Queste misure, se integrate e promosse con visione sistemica, potrebbero rappresentare una leva concreta per migliorare il posizionamento della propensione imprenditoriale Italia nelle future classifiche globali.

Conclusioni: tra sfide e opportunità future

Il Rapporto Gem 2025 racconta un’Italia imprenditoriale in trasformazione, capace di mostrare segnali di crescita nel tasso di attività imprenditoriale, pur restando lontana dalle posizioni di vertice della classifica internazionale. Il crollo del settore manifatturiero, unito al marcato divario di genere e alla persistente difficoltà di fare sistema, pongono sfide non più eludibili per il Paese.

Eppure, i segnali di reazione non mancano: la crescita del TEA, la vivacità delle micro-imprese nei territori più attivi e i segnali incoraggianti nel segmento delle start up innovative dimostrano che il potenziale non manca.
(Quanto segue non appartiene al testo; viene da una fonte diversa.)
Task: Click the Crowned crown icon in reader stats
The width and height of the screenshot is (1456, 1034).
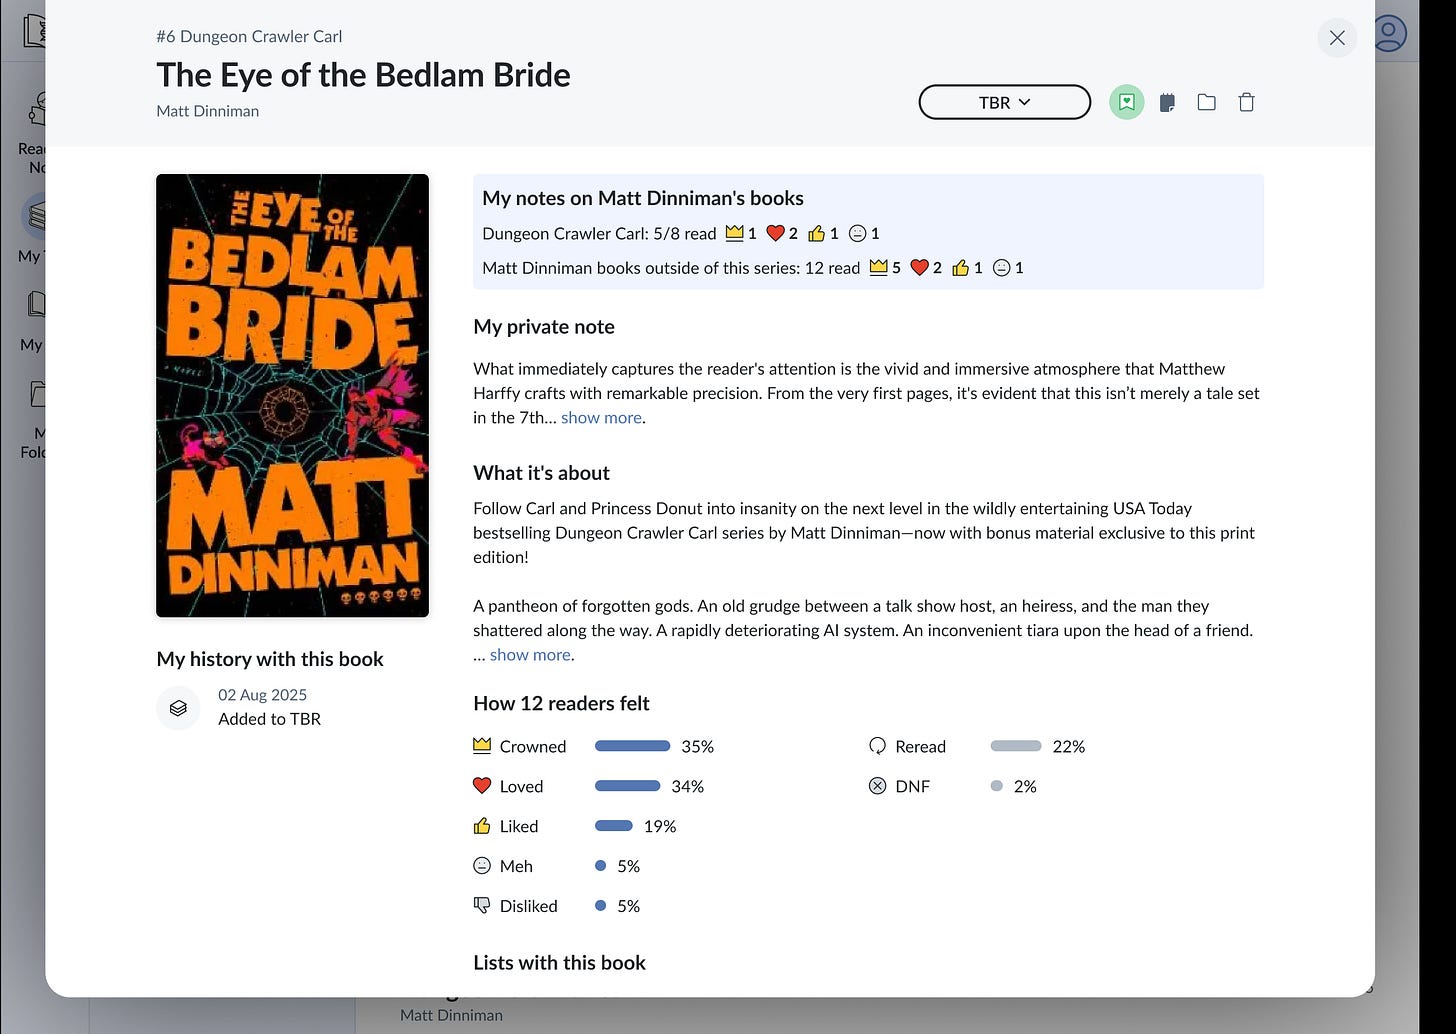Action: click(482, 746)
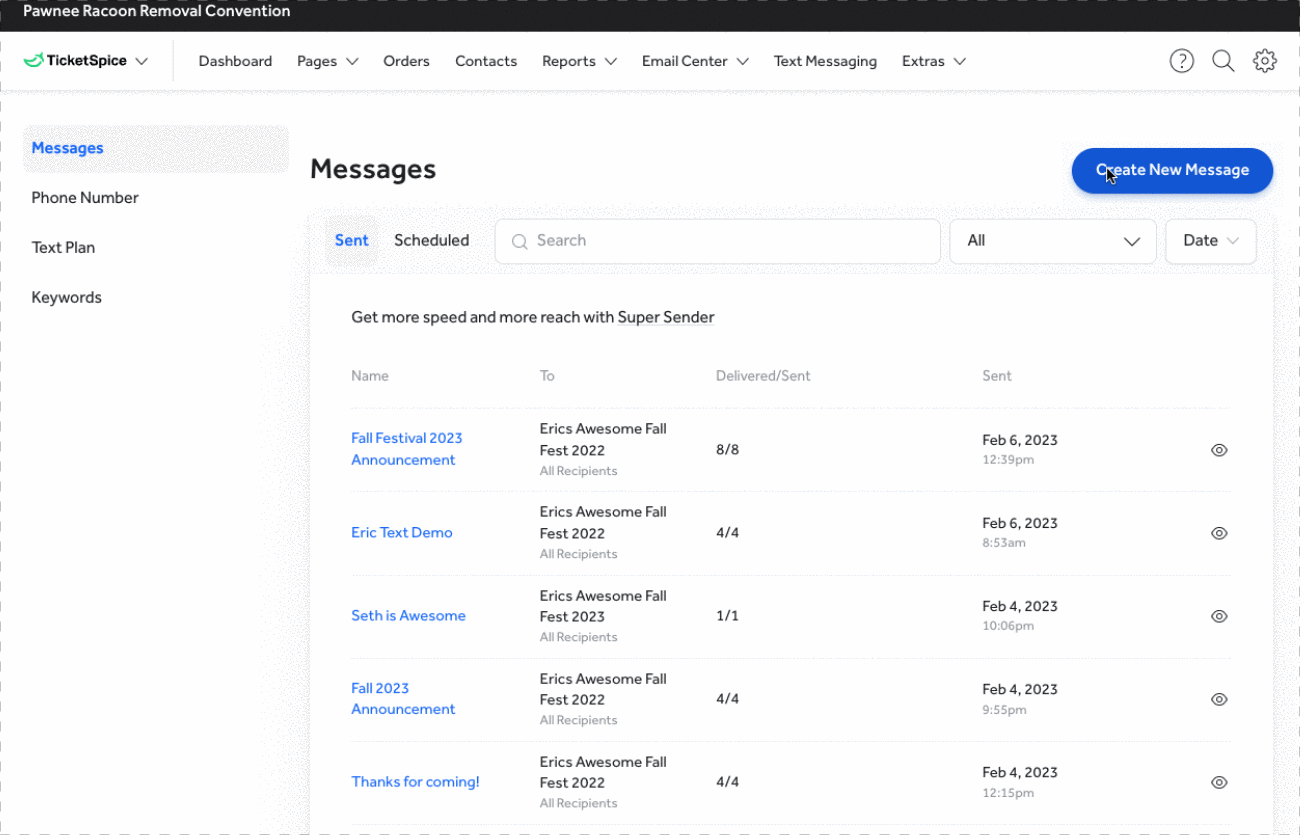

Occorre dunque un radicale cambio di passo nelle politiche pubbliche e una corresponsabilizzazione degli attori privati su temi come innovazione, formazione e inclusione.

Arrivare nella top 20 della classifica imprenditorialità globale nei prossimi anni non è un miraggio, a patto che si metta mano a riforme profonde e si costruisca una cultura dell’imprenditorialità diffusa, plurale e inclusiva.

È solo generando reti, valorizzando la diversità e puntando a uno sviluppo sostenibile che l’Italia potrà aspirare ad essere protagonista nella nuova economia globale del XXI secolo.